When the United States announced sanctions against Venezuelan Vice President Tareck El Aissami Monday, many prepared themselves for a “déjà vu” moment.
For nearly two decades, such US actions have served as an opportunity for populist politicians to rally support against US meddling.
Former President Hugo Chávez, who died in 2013, was a master at calling out “imperialist” Washington. And after the Obama administration slapped sanctions on seven Venezuelan leaders in 2015, many neighboring countries told the US that its involvement might hurt more than help any efforts to resolve Venezuela’s economic and political crises.
In some ways, Venezuela's current administration delivered as expected this week, after the US Treasury charged that Mr. El Aissami oversaw ships and planes transporting thousands of kilograms of cocaine, and worked to protect drug lords. El Aissami referred to the “miserable and infamous aggression” of the US and said that by singling him out, the US was simply recognizing his status as an anti-imperialist revolutionary.
But President Nicolas Maduro, at time of publication, has been uncharacteristically quiet, posting nothing on Twitter and leaving it to other officials to condemn the US. And no one, so far, has mentioned President Trump by name.
The change in tactic, some analysts say, comes down to a third-party player: Russia, which is a friend of Venezuela.
In the lead-up to President Trump’s inauguration, there were reports that Mr. Maduro was holding out hope that the new US leader could serve as an ally for Venezuela. “There was a lot of anticipation for a hands-off policy from Trump,” says David Smilde, a senior fellow and Venezuela expert at the Washington Office on Latin America.
“Today’s hesitation from the top” is explained by a desire to stay tight with Putin and hold out hope for future cooperation from Trump, given the signals that US-Russian relations could improve under his administration.
“This is what in international theory would be a ‘friend of my friend is my friend’ relationship,” Mr.
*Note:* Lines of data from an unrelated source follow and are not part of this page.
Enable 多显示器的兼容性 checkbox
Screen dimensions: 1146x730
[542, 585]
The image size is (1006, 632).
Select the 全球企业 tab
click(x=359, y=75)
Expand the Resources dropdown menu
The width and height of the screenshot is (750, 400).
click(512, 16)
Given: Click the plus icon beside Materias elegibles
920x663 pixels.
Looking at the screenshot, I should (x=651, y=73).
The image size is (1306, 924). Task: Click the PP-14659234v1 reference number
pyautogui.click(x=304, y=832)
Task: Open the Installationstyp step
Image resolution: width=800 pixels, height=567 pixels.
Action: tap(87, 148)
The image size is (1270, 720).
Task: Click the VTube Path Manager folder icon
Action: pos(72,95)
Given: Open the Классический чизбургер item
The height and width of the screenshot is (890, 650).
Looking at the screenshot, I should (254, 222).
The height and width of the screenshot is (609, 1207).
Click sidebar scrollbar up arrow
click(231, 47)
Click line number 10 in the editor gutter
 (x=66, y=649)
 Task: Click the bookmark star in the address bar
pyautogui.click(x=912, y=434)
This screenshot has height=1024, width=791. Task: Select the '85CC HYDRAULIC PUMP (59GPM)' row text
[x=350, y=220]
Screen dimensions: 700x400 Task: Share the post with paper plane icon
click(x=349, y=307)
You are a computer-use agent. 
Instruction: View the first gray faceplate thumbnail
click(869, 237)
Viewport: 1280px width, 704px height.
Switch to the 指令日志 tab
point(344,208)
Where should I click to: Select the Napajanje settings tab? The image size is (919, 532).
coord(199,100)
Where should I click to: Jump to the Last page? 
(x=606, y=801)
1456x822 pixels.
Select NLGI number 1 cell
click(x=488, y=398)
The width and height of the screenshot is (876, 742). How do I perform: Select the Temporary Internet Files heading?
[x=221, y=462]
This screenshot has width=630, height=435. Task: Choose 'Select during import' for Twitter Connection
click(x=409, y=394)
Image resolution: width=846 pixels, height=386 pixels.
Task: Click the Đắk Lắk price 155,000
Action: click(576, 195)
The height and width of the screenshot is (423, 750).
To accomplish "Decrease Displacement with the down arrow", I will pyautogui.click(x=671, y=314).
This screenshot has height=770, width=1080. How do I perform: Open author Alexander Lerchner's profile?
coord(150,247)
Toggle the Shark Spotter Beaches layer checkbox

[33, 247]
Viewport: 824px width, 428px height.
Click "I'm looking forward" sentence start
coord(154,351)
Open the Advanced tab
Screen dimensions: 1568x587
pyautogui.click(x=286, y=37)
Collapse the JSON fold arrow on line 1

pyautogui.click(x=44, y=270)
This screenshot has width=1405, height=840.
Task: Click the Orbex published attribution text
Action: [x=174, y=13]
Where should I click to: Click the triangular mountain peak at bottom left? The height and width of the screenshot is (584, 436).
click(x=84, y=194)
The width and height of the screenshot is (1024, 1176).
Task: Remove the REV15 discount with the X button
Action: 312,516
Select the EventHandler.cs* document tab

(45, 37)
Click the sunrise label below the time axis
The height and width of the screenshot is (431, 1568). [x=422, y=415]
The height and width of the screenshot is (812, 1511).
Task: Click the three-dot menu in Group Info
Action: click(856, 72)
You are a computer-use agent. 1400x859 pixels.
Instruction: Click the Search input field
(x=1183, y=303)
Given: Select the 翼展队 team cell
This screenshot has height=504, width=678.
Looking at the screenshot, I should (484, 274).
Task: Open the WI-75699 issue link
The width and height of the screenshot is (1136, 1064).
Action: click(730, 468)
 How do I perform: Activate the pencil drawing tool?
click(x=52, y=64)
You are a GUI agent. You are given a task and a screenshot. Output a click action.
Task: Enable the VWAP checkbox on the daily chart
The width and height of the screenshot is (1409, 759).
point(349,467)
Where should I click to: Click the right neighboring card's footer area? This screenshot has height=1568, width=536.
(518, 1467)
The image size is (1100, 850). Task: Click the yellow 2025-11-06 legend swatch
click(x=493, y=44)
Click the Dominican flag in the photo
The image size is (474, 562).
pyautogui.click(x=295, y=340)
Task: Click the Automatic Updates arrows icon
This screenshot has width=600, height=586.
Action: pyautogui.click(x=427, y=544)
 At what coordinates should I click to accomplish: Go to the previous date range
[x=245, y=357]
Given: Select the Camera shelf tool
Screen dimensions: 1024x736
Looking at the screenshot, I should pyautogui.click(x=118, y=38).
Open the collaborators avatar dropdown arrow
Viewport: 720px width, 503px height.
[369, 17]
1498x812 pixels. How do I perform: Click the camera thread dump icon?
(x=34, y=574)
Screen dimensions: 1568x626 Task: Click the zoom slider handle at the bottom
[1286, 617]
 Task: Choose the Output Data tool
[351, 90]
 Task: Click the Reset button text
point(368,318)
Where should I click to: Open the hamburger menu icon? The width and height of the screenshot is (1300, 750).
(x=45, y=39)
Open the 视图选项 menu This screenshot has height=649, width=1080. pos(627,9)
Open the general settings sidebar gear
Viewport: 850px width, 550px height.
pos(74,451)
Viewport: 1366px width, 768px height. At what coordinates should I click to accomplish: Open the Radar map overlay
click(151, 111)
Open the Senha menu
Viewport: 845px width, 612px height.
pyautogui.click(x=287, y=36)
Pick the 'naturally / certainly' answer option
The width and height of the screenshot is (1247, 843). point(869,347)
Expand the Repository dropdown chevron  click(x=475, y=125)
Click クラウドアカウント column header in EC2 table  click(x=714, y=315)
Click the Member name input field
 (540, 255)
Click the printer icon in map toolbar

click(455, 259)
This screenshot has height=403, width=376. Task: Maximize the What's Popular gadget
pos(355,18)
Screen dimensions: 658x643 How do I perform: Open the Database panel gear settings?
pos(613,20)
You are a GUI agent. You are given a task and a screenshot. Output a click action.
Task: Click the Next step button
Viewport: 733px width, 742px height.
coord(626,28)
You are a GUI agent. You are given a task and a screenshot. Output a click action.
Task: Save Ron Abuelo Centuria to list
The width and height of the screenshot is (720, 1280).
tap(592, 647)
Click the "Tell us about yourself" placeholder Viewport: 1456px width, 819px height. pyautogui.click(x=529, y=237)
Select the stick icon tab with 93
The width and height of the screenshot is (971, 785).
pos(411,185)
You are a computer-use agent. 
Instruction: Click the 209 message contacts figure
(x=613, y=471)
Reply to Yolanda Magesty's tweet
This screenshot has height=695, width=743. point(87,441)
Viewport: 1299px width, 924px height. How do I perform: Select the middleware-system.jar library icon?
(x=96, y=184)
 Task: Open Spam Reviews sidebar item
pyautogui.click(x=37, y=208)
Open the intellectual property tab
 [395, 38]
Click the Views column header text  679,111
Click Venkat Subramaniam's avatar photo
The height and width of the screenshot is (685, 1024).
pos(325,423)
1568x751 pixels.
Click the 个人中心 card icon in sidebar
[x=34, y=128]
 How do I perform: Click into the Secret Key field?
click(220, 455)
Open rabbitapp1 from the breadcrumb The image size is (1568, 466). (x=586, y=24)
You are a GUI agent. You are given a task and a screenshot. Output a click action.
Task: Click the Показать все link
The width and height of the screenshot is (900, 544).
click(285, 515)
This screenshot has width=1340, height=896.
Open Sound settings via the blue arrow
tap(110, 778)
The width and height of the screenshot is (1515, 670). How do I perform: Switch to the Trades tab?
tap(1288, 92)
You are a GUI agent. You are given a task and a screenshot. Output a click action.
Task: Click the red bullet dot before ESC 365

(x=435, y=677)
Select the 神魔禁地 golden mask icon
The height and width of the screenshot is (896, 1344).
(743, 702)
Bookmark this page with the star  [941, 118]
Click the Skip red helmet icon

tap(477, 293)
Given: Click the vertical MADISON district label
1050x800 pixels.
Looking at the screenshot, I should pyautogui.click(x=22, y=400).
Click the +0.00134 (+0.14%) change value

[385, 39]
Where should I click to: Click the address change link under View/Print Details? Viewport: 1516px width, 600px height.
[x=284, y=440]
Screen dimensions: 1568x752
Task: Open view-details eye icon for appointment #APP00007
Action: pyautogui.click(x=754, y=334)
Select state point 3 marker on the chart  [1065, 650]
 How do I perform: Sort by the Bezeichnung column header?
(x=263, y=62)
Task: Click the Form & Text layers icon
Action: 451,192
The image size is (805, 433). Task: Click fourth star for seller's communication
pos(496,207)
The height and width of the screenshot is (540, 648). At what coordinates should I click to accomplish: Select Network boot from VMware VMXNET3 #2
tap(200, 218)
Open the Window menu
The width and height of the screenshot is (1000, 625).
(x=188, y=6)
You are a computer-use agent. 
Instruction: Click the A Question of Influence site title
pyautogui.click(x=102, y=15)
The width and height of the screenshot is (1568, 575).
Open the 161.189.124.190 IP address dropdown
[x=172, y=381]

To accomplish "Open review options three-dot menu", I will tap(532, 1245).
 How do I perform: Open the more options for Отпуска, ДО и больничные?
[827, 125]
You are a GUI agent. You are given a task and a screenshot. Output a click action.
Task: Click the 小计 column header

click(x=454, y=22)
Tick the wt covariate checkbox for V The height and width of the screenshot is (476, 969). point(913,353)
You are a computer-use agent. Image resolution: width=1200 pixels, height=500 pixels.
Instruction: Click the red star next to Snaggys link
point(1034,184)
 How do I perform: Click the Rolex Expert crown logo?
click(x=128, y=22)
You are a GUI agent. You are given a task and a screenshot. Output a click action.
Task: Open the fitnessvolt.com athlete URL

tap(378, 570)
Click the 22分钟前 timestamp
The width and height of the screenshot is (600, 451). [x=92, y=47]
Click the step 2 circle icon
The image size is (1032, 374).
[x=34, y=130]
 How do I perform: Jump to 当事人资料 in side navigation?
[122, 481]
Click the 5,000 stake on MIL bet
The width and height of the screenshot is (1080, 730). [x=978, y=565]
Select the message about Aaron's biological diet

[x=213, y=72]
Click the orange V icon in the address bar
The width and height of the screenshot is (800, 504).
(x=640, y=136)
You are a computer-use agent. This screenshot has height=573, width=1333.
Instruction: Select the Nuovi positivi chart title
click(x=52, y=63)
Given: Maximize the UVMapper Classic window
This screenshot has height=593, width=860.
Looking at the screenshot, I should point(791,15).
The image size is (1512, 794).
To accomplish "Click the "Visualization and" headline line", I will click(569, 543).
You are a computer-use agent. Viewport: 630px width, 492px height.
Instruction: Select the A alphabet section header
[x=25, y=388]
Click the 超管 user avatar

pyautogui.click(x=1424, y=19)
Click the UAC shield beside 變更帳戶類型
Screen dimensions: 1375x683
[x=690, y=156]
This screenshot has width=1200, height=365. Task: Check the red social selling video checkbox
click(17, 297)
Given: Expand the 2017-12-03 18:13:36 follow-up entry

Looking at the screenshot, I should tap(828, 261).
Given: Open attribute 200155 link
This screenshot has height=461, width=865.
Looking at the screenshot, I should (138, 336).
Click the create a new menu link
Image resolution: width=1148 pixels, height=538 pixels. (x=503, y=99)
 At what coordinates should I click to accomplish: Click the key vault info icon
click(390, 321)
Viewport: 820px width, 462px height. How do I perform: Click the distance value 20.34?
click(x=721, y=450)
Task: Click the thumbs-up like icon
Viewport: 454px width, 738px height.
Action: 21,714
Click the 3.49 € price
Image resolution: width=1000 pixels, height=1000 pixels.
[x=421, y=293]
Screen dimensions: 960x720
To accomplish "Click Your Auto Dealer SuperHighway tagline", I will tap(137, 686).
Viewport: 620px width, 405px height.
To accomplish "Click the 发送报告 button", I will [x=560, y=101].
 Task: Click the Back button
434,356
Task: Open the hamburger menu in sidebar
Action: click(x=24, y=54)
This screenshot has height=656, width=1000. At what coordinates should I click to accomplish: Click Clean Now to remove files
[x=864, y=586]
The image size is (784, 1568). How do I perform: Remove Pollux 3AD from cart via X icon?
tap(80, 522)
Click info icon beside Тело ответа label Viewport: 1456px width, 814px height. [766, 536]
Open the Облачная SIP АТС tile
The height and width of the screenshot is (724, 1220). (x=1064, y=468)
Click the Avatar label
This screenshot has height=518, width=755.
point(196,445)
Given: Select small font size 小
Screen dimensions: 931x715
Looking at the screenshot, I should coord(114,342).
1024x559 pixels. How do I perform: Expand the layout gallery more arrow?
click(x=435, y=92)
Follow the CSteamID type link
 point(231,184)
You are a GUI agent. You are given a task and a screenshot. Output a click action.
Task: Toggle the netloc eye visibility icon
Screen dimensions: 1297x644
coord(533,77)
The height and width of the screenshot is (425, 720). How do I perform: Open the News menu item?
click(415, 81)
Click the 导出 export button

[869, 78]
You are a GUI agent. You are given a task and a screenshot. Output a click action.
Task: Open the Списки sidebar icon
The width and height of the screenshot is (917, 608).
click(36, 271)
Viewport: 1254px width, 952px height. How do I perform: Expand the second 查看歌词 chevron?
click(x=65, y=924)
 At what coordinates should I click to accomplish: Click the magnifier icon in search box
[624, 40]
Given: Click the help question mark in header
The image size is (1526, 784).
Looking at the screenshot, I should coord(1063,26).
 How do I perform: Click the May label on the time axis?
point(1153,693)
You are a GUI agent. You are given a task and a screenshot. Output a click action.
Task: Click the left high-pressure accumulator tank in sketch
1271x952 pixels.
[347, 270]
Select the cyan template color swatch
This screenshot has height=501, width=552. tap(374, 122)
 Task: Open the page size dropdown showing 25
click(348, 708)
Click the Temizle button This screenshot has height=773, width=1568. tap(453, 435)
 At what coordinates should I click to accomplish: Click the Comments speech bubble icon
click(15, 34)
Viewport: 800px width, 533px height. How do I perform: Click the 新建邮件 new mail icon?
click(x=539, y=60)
Smilde says. “What Venezuela has been hoping is that the friendship between Trump and Putin will bring them into the triangle, and there will be a friendship between Trump and Maduro.”
The sanctions, which include freezing El Aissami's assets in the US and barring him from any financial dealings with Americans, “complicate foreign relations” for Venezuela, adds Dmitris Pantoulas, a Caracas-based political analyst. Maduro may feel forced to be more prudent in his response to the US because he doesn't want to risk damaging Venezuela's partnership with Russia, Mr. Pantoulas says. The Kremlin has sold Caracas some $4 billion in arms since 2005, according to the Stockholm International Peace Research Institute. Russia has also invested billions in Venezuela, and the two countries have shared interests in oil.
In leveling its sanctions, the Trump administration may have been playing more to domestic interests than international ones. Some 34 senators have been pushing for hard-line measures like this against Venezuela, sending Trump a letter last week urging him to step up the pressure on Venezuela.
“It’s not a particularly impactful measure, except that it could ironically reinforce unity among government officials in Venezuela … and be counter-productive to US preferences,” says Eric Hershberg, the director of the Center for Latin American and Latino Studies at American University in Washington.
Venezuela has been suffering dual political and economic crises the past several years. Food and medical shortages are sweeping the country, Maduro’s approval ratings have dropped below 20 percent, and the government is moving decidedly away from democracy toward dictatorship, Mr. Hershberg says. Last month, Maduro granted El Aissami powers typically reserved for the president, which make this week’s sanctions particularly worrisome.
“These sanctions are really bad news,” says Smilde. “We have a vice president who is more powerful than any before,” and now that he has been labeled a drug “kingpin” by the US, there’s concern that if the opposition came into power during the next presidential election, he could be extradited to the US, Smilde says.
“There’s now a clear motivation to make sure there is no democratic transition of power.”